Sunday, November 22, 2015

Sunday update - real-time post

Guys, I am working on my book (remember the deal - Primo didn't want me to try to publish anything while Sly and Doris were alive and now they are not alive so) and found this quotation. This is from an email that Sly and Doris sent to my nieces and nephew when they were about 12 years old. These kids are great kids and have been hard workers ever since they could get a job. They are not lazy, they are not grabby, they are not materialistic.

Even if they were, what kind of grandparent writes a letter like this to her grandchildren? (I think this might be somewhere on the blog, but I would have posted this and I had forgotten it!)
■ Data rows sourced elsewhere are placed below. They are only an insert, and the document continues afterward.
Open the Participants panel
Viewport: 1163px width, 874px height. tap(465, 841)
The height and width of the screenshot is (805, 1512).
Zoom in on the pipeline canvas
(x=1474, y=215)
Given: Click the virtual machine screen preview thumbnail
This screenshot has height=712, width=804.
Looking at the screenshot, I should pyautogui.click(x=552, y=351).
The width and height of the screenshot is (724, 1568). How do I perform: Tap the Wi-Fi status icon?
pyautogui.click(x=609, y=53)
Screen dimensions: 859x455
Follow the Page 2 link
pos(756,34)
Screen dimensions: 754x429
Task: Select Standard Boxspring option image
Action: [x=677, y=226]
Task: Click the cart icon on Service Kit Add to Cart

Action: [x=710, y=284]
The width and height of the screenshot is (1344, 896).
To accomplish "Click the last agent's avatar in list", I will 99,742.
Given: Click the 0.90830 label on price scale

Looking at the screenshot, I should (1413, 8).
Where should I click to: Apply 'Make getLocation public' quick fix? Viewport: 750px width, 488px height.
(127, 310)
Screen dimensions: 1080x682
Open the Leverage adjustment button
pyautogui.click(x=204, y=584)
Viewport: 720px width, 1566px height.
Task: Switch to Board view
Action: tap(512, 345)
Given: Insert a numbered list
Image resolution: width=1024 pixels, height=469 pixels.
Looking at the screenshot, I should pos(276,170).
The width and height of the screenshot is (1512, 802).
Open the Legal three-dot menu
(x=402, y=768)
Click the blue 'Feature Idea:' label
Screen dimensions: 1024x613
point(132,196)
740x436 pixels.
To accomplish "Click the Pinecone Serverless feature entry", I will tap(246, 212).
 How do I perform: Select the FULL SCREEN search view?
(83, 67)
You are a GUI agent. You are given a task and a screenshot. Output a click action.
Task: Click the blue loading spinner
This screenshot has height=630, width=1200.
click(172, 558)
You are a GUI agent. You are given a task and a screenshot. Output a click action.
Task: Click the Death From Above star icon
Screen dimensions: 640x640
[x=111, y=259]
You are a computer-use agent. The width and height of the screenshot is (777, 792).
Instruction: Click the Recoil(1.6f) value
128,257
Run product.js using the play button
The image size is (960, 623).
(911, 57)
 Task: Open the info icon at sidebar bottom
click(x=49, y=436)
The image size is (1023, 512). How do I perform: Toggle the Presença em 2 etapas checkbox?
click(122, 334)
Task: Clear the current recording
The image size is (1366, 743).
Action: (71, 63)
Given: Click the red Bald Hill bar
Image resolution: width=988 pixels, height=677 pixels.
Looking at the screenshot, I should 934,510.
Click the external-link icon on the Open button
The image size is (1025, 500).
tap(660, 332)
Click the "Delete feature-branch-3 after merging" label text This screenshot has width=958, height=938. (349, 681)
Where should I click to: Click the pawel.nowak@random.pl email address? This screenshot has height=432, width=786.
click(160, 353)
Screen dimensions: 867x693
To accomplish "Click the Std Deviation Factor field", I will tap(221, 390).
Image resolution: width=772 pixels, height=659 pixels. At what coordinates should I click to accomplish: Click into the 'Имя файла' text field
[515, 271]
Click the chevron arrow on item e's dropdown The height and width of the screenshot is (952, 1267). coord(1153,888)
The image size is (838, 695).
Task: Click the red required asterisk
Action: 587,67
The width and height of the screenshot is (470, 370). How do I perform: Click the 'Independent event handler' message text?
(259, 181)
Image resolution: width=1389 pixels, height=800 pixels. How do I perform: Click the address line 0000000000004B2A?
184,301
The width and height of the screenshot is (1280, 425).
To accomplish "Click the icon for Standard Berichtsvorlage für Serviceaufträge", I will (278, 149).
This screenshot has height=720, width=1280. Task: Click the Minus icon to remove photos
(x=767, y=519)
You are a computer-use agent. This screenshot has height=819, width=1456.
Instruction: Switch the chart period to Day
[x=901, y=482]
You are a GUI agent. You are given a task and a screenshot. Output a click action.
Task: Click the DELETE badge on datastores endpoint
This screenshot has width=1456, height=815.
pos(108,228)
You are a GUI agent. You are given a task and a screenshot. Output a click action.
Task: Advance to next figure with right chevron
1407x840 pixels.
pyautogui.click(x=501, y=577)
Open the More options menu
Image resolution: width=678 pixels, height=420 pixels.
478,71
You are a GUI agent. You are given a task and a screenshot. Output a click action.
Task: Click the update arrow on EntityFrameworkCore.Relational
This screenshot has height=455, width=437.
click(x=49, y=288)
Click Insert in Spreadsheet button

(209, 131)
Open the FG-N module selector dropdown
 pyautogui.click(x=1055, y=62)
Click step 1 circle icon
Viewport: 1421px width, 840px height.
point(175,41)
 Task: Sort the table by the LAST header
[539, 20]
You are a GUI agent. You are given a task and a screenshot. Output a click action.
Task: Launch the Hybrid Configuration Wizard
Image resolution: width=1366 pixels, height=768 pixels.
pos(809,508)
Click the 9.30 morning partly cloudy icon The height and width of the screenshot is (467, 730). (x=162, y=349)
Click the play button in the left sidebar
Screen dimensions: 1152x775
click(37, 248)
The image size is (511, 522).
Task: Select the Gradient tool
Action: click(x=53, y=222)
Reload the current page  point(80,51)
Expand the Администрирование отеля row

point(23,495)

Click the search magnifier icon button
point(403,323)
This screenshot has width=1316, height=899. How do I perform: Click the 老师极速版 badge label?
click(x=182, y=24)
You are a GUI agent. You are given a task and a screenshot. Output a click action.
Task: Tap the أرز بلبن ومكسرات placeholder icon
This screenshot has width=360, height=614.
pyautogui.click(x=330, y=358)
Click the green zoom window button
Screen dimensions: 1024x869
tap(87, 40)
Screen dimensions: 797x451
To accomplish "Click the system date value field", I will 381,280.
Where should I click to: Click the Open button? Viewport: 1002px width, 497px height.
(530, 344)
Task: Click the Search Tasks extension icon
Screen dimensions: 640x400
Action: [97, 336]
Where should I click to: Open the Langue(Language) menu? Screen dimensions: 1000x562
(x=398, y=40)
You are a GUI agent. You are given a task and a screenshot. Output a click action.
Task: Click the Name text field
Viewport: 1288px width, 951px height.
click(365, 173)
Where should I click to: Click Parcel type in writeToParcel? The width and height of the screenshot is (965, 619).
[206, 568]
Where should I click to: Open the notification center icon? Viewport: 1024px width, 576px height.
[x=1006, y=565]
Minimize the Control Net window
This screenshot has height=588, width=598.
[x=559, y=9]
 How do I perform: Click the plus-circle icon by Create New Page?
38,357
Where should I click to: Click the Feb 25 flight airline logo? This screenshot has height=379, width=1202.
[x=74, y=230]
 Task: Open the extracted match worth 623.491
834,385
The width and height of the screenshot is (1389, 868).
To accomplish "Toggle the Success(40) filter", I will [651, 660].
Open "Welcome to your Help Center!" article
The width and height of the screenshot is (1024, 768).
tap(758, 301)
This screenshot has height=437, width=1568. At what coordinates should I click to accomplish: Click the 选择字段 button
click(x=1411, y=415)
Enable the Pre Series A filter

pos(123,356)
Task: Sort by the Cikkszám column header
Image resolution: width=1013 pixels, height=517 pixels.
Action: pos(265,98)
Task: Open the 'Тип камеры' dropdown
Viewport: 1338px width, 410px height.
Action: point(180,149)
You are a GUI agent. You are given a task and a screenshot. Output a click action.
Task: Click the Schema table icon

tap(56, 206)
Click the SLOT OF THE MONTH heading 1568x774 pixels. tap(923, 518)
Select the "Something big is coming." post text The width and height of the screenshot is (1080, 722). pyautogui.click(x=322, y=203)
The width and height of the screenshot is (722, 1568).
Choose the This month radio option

As I have observed, you always have had more than enough clothes, all the electronic gadgetry that was available, unlimited movies/videos and gaming programs. This was true despite the fact that your Dad couldn't meet the monetary needs of his family and that your Mom lost her employment as thousands of others have during this serious economic downturn. When people can't afford things, they have to understand they can't and act accordingly. You have to face the facts that there is no goose laying golden eggs to underwrite your expenses in life.


17 comments:

  1. She wrote this to her pre-teen grandchildren? Oh, Doris, I love how you insulted both them and their parents all in one little swoop. We thank you for sharing your observations.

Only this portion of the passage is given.